Why are Health Checks Needed in Kubernetes?
Health checks in K8s -- a combination of liveness, readiness and startup probes. Each solves its own task: liveness = is it alive, readiness = is it ready, startup = has it star...
Junior Level
Simple Definition
Health Checks are Kubernetes mechanisms that allow the orchestrator to understand the state of an application: is it running, is it ready to accept traffic, and is it stuck. Based on these checks, Kubernetes automatically makes decisions: restart a container, remove it from load balancing, or give it more time to start.
Health checks in K8s – a combination of liveness, readiness and startup probes. Each solves its own task: liveness = is it alive, readiness = is it ready, startup = has it started.
Analogy
Imagine you manage a coffee shop chain. Health Checks are daily reports from each shop:
- Liveness: “We’re open, lights are on” (container is alive)
- Readiness: “Registers work, barista is in place, we can serve customers” (ready for traffic)
- Startup: “We’re still renovating, opening soon” (give us time to start)
YAML Example (all three probes)
apiVersion: v1
kind: Pod
metadata:
name: my-app
spec:
containers:
- name: app
image: my-app:1.0
startupProbe:
httpGet:
path: /health/startup
port: 8080
failureThreshold: 30
periodSeconds: 10
livenessProbe:
httpGet:
path: /health/liveness
port: 8080
initialDelaySeconds: 5
periodSeconds: 10
readinessProbe:
httpGet:
path: /health/readiness
port: 8080
periodSeconds: 5
failureThreshold: 3
kubectl Example
# Check Pod status
kubectl get pods
# READY: 1/1 — all probes passed, 0/1 — readiness failed
# Detailed probe information
kubectl describe pod my-app
# Check events (restarts due to liveness)
kubectl get events --sort-by='.lastTimestamp'
When to Use
- Always in production — without health checks Kubernetes cannot automatically recover the application
- For any microservices, APIs, web applications
- For Java applications with long startup (JVM, Spring Boot) — startupProbe is mandatory
When NOT to use liveness probe
Do NOT use liveness probe for stateful applications (databases) – restart may worsen the problem.
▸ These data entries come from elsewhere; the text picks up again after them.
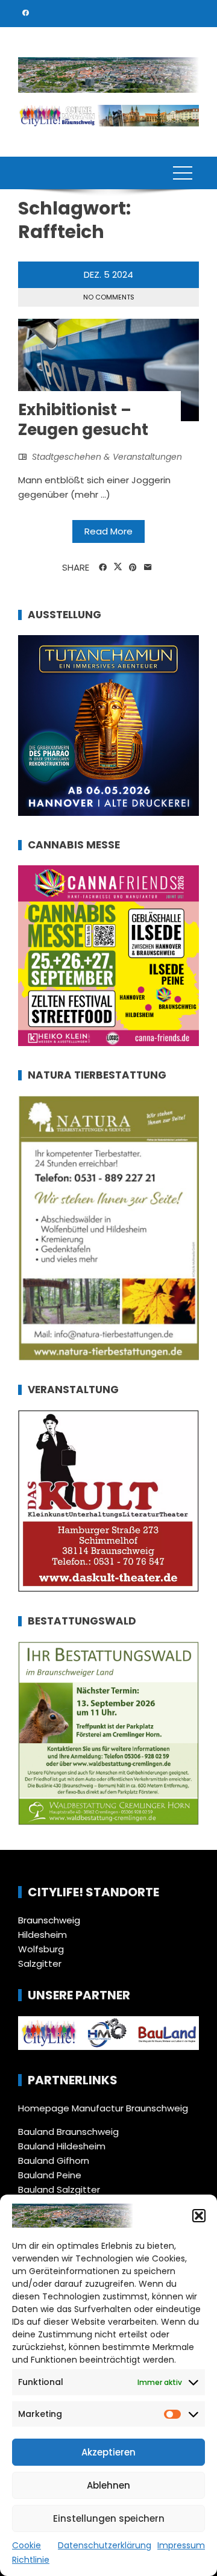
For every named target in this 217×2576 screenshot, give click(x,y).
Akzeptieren (108, 2452)
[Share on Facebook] (102, 568)
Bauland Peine (49, 2175)
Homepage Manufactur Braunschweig (103, 2108)
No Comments (108, 297)
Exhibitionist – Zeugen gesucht (83, 420)
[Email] (148, 568)
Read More (108, 531)
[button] (199, 2216)
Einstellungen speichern (109, 2518)
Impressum (181, 2545)
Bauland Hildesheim (61, 2146)
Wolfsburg (41, 1949)
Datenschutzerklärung (104, 2545)
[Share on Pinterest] (132, 568)
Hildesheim (42, 1934)
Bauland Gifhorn (53, 2160)
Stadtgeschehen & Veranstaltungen (107, 457)
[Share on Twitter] (117, 567)
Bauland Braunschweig (68, 2131)
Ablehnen (108, 2485)
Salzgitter (39, 1963)
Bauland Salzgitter (59, 2189)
Use readiness probe + monitoring instead.
Middle Level
How it Works
The Kubernetes kubelet performs three types of checks independently of each other:
-
Liveness Probe — kubelet polls the endpoint. On failure (failureThreshold consecutive times), the kubelet kills the container and the container runtime restarts it. Restart count increases.
-
Readiness Probe — kubelet polls the endpoint. On failure, the Pod is removed from Endpoints of all related Services. The container continues running.
-
Startup Probe — kubelet polls until first success. While startupProbe hasn’t succeeded, liveness and readiness are disabled. After the first success, startupProbe is no longer executed.
Each probe runs in a separate kubelet goroutine with a timeout. If the probe doesn’t respond within timeoutSeconds, it is considered failed.
Practical Scenarios
Scenario 1: Java application with long startup (3 minutes)
startupProbe:
httpGet:
path: /actuator/health
port: 8080
failureThreshold: 30 # 30 attempts
periodSeconds: 10 # every 10 seconds = 5 minutes max
# Only after startupProbe success:
livenessProbe:
httpGet:
path: /actuator/health/liveness
port: 8080
periodSeconds: 10 # check every 10 seconds
Without startupProbe, you’d have to set initialDelaySeconds: 180 for liveness, meaning 3 minutes with no hang detection after startup.
Scenario 2: Temporary overload The application receives too many requests, queue overflows. Readiness Probe returns 503, Pod is removed from load balancing, processes accumulated tasks, and returns to service.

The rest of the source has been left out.